WHAT THE TASK REQUIRES:
Within the listing below, please copy exactly the lines between the line holding "Given: Select sub-segment row 4271389" and the line holding "This screenshot has height=802, width=1500.", inclusive.

MATERIAL PROVIDED:

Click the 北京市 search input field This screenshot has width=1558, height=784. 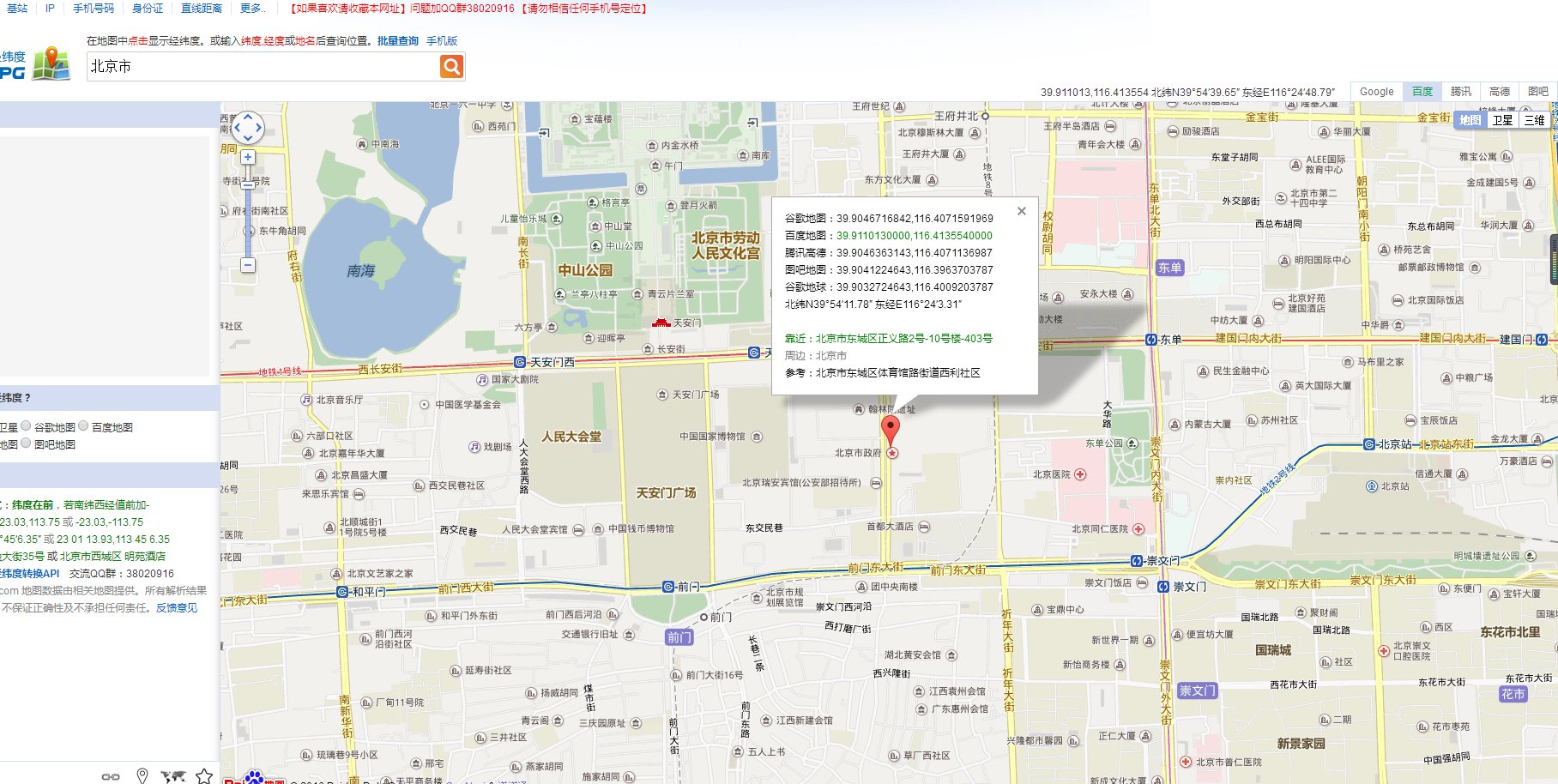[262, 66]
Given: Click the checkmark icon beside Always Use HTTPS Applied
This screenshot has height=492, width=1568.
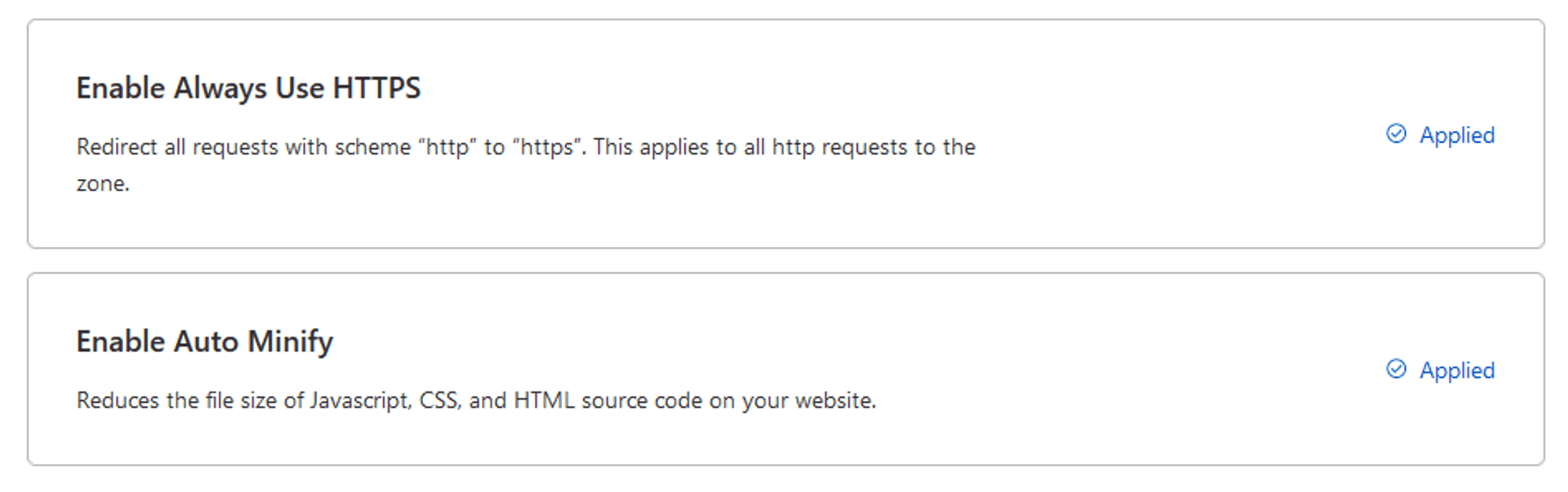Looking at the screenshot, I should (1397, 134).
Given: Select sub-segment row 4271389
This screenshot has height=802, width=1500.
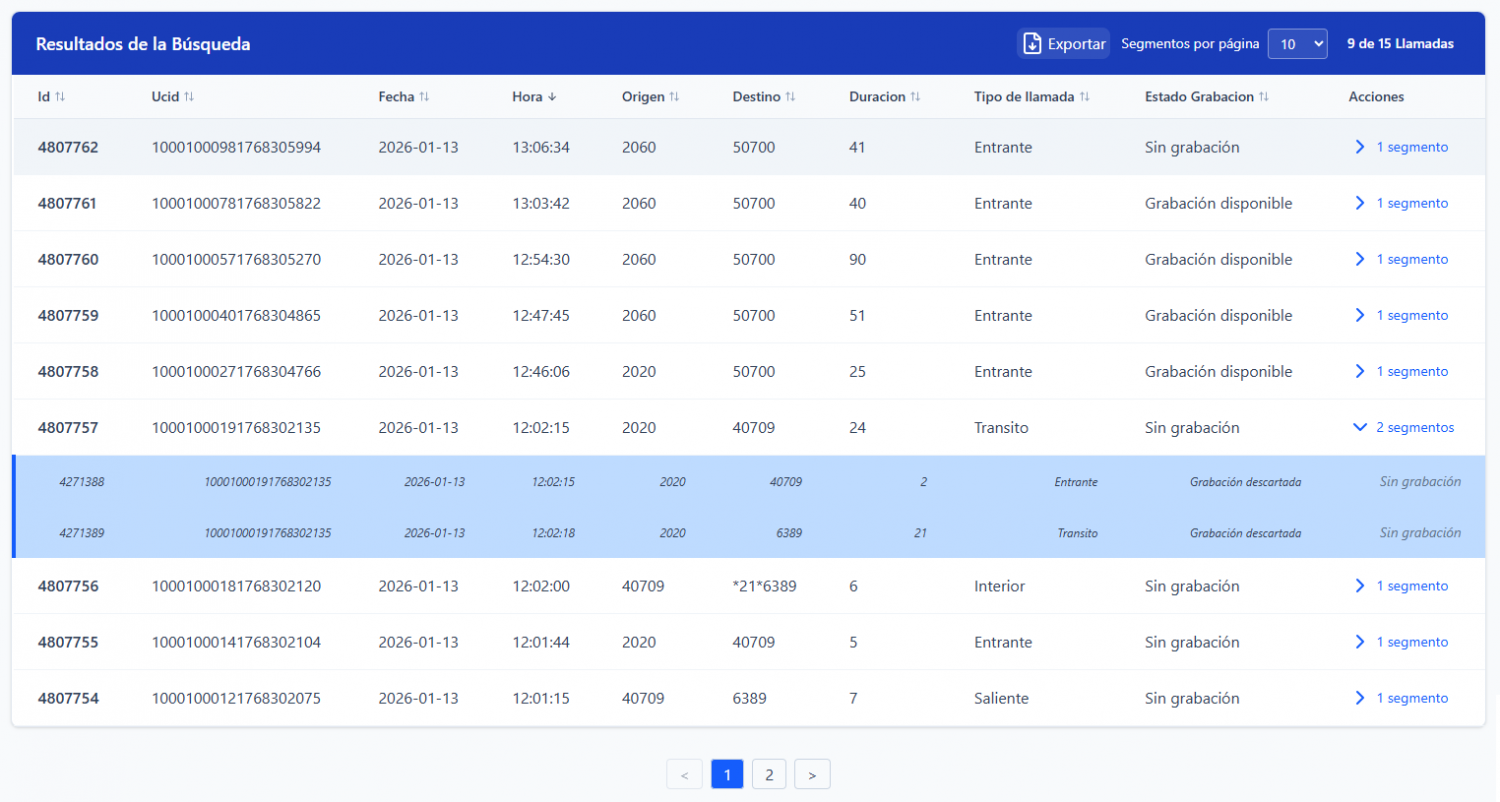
==
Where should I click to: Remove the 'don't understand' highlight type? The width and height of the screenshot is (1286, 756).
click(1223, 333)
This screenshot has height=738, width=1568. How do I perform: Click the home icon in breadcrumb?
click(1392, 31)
...
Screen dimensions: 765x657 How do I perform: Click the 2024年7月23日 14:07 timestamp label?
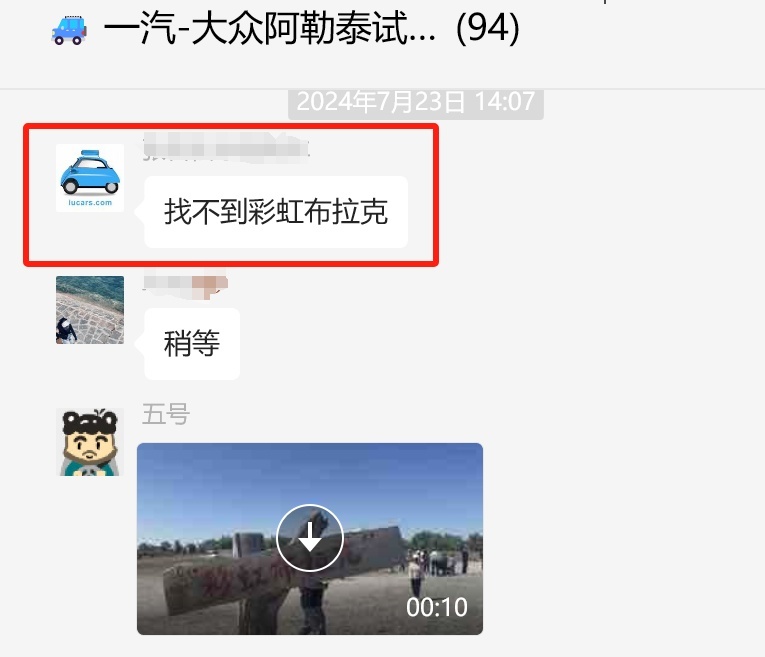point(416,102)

EXERCISE ANSWER:
Given: Select sub-segment row 4271389
This screenshot has height=802, width=1500.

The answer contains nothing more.